Powróciły czasy, w których niewolnicy byli ludźmi niegodnymi, a kobiety
nieczystymi.
Papież Celestyn I (422–432) zajął początkowo niewłaściwe
stanowisko wobec Apiariusza z Afryki. Uznał jego niewinność. To spowodowało
gorycz w Afryce. Listy przekonały Celestyna i zatwierdził ekskomunikę
Apiariusza. Po tej nauczce uznał nieograniczoną autonomię biskupów w sprawach
dyscyplinarnych. Za jego pontyfikatu wystąpił Nestoriusz, patriarcha
Konstantynopola z tezą, że Chrystus stanowi dwie odrębne osoby – Chrystusa Boga
i Jezusa, syna Marii, której na tej podstawie odmawiał prawa do tytułu „Matki
Bożej”. Papież potępił poglądy Nestoriusza na soborze w Efezie w 431 r.

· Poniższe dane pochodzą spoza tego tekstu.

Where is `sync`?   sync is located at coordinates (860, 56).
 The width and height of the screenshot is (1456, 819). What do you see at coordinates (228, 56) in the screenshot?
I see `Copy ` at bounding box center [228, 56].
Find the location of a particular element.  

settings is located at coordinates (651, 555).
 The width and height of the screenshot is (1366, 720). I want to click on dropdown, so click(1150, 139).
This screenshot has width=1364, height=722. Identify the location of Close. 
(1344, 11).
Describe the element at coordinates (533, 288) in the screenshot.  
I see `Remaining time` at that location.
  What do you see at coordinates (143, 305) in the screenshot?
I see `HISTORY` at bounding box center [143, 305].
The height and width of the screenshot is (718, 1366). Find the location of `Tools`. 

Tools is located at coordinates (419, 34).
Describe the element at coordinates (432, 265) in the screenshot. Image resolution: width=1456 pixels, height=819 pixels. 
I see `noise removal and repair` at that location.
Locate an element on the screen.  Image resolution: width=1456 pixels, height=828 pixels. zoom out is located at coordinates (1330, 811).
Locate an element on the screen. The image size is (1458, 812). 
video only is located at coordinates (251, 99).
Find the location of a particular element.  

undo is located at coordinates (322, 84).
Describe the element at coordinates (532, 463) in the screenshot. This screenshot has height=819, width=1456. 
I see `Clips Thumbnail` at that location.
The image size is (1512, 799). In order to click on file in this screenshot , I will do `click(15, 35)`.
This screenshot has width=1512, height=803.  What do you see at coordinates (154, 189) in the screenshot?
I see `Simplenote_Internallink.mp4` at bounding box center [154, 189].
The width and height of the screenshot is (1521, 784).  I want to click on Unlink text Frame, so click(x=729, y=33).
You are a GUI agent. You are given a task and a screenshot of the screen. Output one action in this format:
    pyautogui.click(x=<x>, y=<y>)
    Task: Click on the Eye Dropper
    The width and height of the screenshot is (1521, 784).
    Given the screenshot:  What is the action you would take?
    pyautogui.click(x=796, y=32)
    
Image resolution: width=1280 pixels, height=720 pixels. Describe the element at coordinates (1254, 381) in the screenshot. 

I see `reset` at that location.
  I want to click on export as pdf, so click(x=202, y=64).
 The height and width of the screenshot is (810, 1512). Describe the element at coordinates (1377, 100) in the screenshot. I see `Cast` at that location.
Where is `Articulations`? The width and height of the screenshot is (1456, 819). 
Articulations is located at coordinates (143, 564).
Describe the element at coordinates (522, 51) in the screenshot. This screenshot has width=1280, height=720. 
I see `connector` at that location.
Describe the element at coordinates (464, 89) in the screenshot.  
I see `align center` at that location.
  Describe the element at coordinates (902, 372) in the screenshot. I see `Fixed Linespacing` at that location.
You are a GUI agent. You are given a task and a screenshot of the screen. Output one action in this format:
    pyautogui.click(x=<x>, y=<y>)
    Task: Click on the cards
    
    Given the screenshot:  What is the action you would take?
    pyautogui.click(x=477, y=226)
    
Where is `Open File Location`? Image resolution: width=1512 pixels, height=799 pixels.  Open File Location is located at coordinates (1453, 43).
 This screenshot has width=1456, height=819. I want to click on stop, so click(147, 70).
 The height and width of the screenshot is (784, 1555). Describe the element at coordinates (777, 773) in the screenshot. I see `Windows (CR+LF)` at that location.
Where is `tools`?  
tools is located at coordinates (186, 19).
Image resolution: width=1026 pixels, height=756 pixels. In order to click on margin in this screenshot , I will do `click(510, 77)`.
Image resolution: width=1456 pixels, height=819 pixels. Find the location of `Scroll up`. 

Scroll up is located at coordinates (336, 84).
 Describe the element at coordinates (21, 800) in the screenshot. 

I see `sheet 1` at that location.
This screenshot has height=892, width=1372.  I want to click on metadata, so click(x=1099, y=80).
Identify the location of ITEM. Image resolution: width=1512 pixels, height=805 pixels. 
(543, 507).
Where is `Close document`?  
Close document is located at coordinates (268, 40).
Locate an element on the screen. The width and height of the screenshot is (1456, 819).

Ponadto, na soborze ogłoszono dogmat o Bożym Macierzyństwie Najświętszej Maryi
Panny.
Dzisiaj prawdopodobnie nikt by nie zgłosił postulatu Nestoriusza. Przyjęte jest, że tytułuje się grzecznościowo matki, żony, ojców tytułami ich dzieci, którzy doszli do wysokich stanowisk. Np. mówi się: matka prezydenta Lecha Kaczyńskiego..... i tego podobnego typu. W V wieku Nestoriusz został m.in. za to potępiony.